El nivel educativo, y en particular el acceso a la universidad, disminuye considerablemente la discrepancia de género en las aventuras por fuera de la pareja. Entre quienes cursaron sólo primaria la diferencia es del 33%, pero tener un posgrado la reduce al 13%. Parecería que, educándose, las mujeres aprenden a poner cuernos y los hombres a controlarse.

El matrimonio consolida la fidelidad femenina sin un efecto similar sobre las promesas de exclusividad masculinas. Lo que sorprenderá a idealistas, siendo obvio para cualquier biólogo o comisario de familia, es que las secuelas de la maternidad son opuestas a las de la paternidad. Con la llegada de los hijos ellas se centran en atenderlos y reducen drásticamente la búsqueda de aventuras, pero entre ellos se refuerza el ánimo para las nuevas conquistas, que además crece con la prole.

Alguien los cría y ellos se juntan, dice el refrán. Las personas infieles se atraen, o se van acomodando. No se puede saber con esta encuesta cómo empieza el contrapunteo, pero tener una pareja infiel multiplica por cerca de cuatro la probabilidad de serlo, tanto en hombres como en mujeres.

· · · ·

• Tareas pendientes:
A: Copia el pasaje del texto sobre la infidelidad que va de "El matrimonio consolida" a "como en mujeres." y cambia "refrán" por "dicho".
B: En el texto sobre la infidelidad, ¿por qué la diferencia entre hombres y mujeres en las aventuras fuera de la pareja disminuye con el nivel educativo? Responde en una a tres oraciones.

• Sección de datos:
· · · ·

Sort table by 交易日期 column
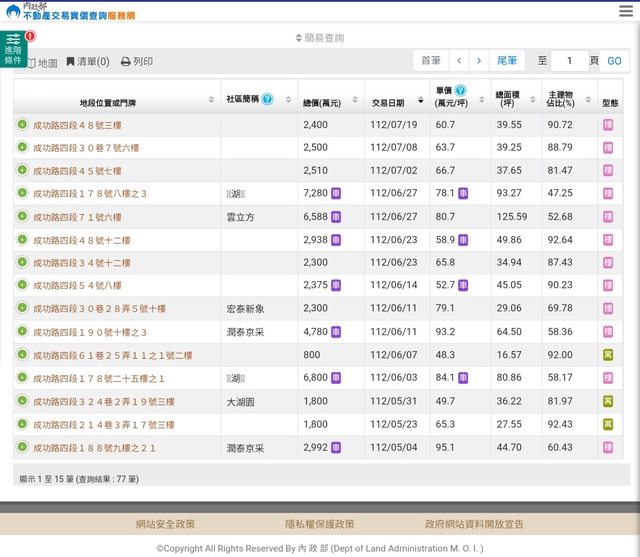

· · · ·

• Respuestas en orden:
A:
El matrimonio consolida la fidelidad femenina sin un efecto similar sobre las promesas de exclusividad masculinas. Lo que sorprenderá a idealistas, siendo obvio para cualquier biólogo o comisario de familia, es que las secuelas de la maternidad son opuestas a las de la paternidad. Con la llegada de los hijos ellas se centran en atenderlos y reducen drásticamente la búsqueda de aventuras, pero entre ellos se refuerza el ánimo para las nuevas conquistas, que además crece con la prole.

Alguien los cría y ellos se juntan, dice el dicho. Las personas infieles se atraen, o se van acomodando. No se puede saber con esta encuesta cómo empieza el contrapunteo, pero tener una pareja infiel multiplica por cerca de cuatro la probabilidad de serlo, tanto en hombres como en mujeres.

B: Parecería que, al educarse, las mujeres aprenden a poner cuernos y los hombres a controlarse. Por eso la diferencia baja del 33% entre quienes cursaron sólo primaria al 13% entre quienes tienen un posgrado.